Otherwise, there are a number of 'classic' Diabelli Variations recordings from Sviatoslav Richter--(1) live in Venice in 1970 (on Music & Arts, but not in the best sound), and (2) live in Prague in 1986 (in better sound, on the Praga label--both CD & hybrid SACD), and Rudolf Serkin--(1) recorded live at the Prades Festival in 1954, (2) recorded in Vermont in 1957 (& released by Columbia Records in 1958), and (3) a live performance in London in 1969, which was a BBC broadcast (see links below). At their best, Serkin & Richter are two of the greatest Beethoven pianists I've heard in my life, and they would be my top recommendations for the Diabelli Variations (along with Brendel); at least, if you can figure out which recordings you most like by them. By the way, Richter also recorded a Diabellis live at the Concertgebouw in the 1986, for Philips--a performance that I find more sedate than the other two: https://www.amazon.com/Beethoven-Diabelli-Variations-Ludwig-van/dp/B00000E3VQ. Plus, there's a 1951 Moscow recording (released by Parnassus, Profil, & Yedang), as well as live performances in Tours in 1970 (St-Laurent Studio), Bolzano in 1986 (St-Laurent Studio), Gyor in 1986 (St-Laurent Studio), Copenhagen in 1986 (St-Laurent Studio), and Tivoli in 1986 (Doremi & St-Laurent Studio), which I've not heard.

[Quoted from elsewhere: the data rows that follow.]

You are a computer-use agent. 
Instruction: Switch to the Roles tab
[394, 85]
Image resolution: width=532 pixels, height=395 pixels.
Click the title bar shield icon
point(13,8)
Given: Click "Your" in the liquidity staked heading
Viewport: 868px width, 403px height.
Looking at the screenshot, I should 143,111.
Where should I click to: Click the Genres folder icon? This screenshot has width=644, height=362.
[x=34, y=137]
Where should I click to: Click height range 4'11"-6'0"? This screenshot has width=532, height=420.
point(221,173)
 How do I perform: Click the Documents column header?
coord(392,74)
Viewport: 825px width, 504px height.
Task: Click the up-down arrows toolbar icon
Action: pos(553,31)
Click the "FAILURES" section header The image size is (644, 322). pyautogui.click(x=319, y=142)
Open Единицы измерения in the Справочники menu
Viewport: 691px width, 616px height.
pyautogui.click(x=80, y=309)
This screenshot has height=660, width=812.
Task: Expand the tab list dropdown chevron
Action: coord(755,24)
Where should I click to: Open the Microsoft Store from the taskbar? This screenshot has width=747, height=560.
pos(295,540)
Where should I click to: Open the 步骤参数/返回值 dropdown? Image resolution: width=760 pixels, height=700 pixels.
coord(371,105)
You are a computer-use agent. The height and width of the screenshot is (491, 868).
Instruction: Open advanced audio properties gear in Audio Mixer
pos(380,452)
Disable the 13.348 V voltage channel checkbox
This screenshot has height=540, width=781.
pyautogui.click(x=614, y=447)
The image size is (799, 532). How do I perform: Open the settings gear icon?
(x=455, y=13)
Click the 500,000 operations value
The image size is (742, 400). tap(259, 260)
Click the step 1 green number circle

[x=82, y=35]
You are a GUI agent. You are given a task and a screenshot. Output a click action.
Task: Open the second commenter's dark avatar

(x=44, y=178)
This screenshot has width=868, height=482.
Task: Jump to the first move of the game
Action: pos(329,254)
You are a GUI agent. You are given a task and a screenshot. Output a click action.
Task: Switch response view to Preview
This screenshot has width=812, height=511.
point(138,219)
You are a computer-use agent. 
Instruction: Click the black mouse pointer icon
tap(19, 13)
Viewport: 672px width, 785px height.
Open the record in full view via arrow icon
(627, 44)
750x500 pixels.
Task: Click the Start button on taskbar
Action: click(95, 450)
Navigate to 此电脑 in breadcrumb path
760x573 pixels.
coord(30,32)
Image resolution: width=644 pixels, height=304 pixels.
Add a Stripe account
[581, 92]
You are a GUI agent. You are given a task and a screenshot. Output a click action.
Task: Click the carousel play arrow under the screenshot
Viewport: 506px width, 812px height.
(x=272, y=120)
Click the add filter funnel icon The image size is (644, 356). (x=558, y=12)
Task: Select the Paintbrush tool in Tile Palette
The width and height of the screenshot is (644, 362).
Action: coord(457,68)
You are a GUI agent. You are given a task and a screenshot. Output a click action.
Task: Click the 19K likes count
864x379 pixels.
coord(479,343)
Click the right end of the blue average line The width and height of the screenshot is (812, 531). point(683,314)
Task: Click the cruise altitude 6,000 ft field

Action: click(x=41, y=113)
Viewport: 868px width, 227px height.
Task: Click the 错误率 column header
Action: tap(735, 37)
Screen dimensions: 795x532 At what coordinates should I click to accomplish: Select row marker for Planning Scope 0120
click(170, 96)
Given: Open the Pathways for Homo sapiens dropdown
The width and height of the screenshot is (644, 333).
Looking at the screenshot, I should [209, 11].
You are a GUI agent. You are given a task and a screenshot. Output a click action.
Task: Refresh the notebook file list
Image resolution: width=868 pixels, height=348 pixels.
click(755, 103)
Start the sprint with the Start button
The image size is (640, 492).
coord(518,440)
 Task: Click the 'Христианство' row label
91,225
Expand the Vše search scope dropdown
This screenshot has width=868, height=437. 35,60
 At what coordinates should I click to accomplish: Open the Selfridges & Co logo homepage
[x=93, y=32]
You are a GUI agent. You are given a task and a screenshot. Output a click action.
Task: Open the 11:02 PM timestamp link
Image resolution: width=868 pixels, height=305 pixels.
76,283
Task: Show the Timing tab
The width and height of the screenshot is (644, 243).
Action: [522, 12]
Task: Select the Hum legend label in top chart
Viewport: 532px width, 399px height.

Serkin's recordings, listed in order of preference:

--Serkin, live in London, 1969: 



http://www.classicalsource.com/db_control/db_cd_review.php?id=4667
--Serkin, recorded in Marlboro, Vermont, in 1957 for Columbia Records, & released in 1958: 
https://www.prestomusic.com/classic...e-appassionata-les-indispensables-de-diapason
https://www.prestomusic.com/classic...-plays-beethoven-concertos-sonatas-variations
https://www.amazon.com/Diabelli-Var...84N2EP0ZMHV&psc=1&refRID=DK4NFDKTT84N2EP0ZMHV
--Serkin, live at the Prades Festival, 1954: 



https://www.amazon.com/Rudolf-Serki...DKH7JD10TSP&psc=1&refRID=8CAQB5MCFDKH7JD10TSP

Richter, Prague, 1986: 



https://www.amazon.com/Beethoven-Pi...Q0AFCXA2VAZ&psc=1&refRID=AVY4PXG1EQ0AFCXA2VAZ
https://www.amazon.com/Sviatoslav-Richter-Prague-Beethoven-Variations/dp/B01KATELTG

In addition, there's a classic 1961 recording from Russian pianist, Maria Yudina, which was released on Philips' "Great Pianists" series (coupled with her Goldberg Variations):




https://www.amazon.com/Maria-Yudina...+great+pianists&qid=1574044542&s=music&sr=1-1

Unfortunately, one of my favorite Beethoven pianists, Emil Gilels, didn't record the Diabelli Variations; though he did plan to record them for DG before his untimely death in the 1985 (as part of his DG Beethoven Piano Sonata cycle). So maybe one day a concert performance will surface...? There are no Diabelli Variations either--to my knowledge--from the following great Beethoven pianists: Edwin Fischer, Bruno Leonardo Gelber, Annie Fischer, Youra Guller, Solomon, Wilhelm Kempff, & Arturo Benedetti Michelangeli. Among those I don't know, I've not heard the recordings by Claudio Arrau, Artur Schnabel, Tatiana Nikolayeva, Mieczyslaw Horszowski, and Wilhelm Backhaus.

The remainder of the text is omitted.